Unfortunately, in my opinion the article stops short of where we need to be. Although the text of the article recognizes potential A1c modifiers, including comorbidity, age, existing vascular disease, hypoglycemic events, and “psychosocioeconomic” (is that even a word?) context, the crude algorithm offered by the authors in table 2 includes only age, duration of diabetes, and the presence of microvascular or macrovascular complications in determining an appropriate A1c ranging from <6.5 to ~8.0. What happened to all the other modifiers the authors talked about?

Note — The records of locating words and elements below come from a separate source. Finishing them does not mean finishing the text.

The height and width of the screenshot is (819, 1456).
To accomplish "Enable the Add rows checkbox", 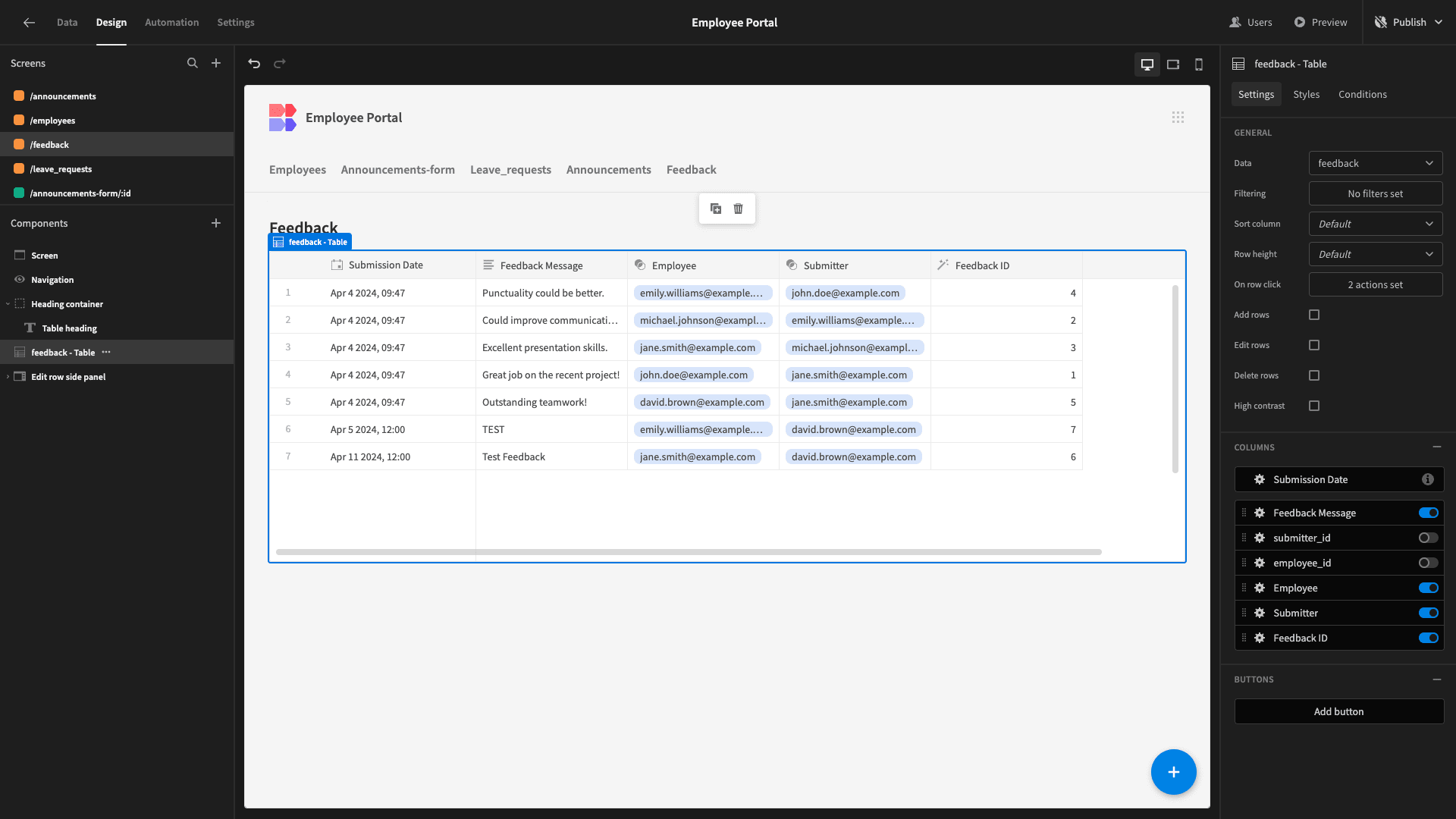I will pos(1314,315).
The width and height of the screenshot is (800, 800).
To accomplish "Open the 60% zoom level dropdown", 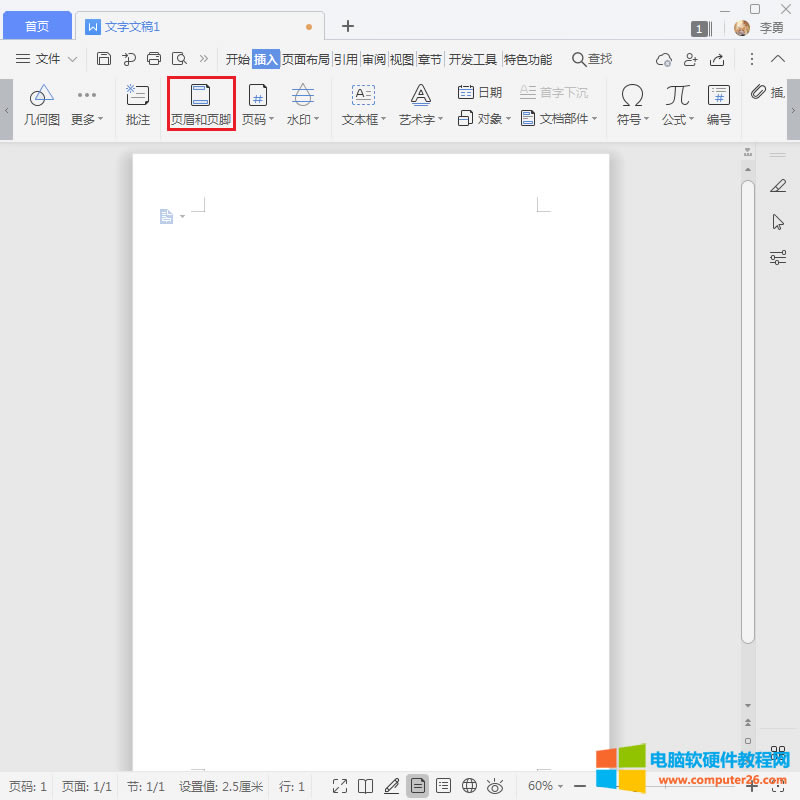I will (546, 786).
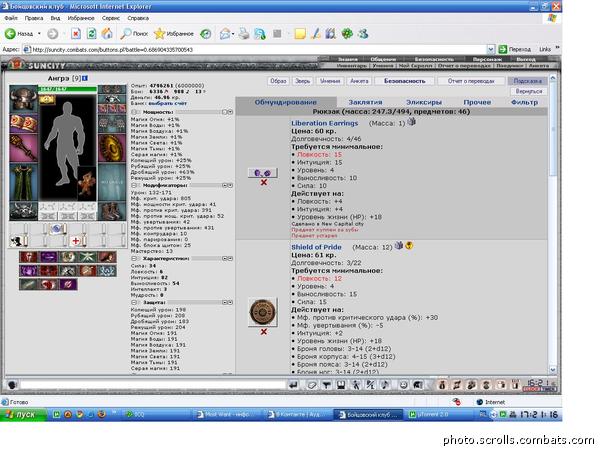Screen dimensions: 600x450
Task: Switch to the Заклятия inventory tab
Action: (365, 102)
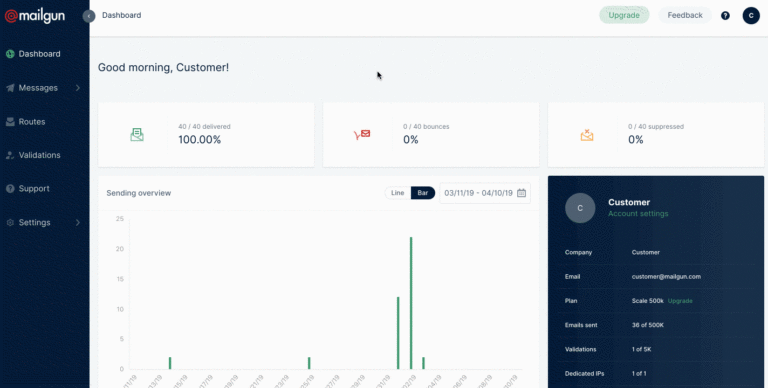Open Validations in the sidebar
The width and height of the screenshot is (768, 388).
click(x=39, y=155)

Clearly the Ismail-Beigi article provides a good start for considering modifications in A1c targets. However, as a primary care doctor, I find the proposed disease-specific algorithm doesn’t really fit my population. None of my patients only have a case of diabetes. They have family and social problems, mental health challenges, insurance problems, educational and learning issues, challenges with physical activity and eating, job problems, and hundreds of different clinical conditions. They are all individuals, and as they change over time so does their most appropriately targeted A1c. The authors acknowledge the importance of individualizing therapy, and that is a step forward, but moving from one target A1c to even nine target A1cs isn’t what I would call individualized treatment. Individualized therapy doesn’t really fit nicely into an algorithm. If we can get the needs of individual patients integrated into existing quality measures, however, we will be on the way to more accurately measuring clinical performance and helping to create a better health care system.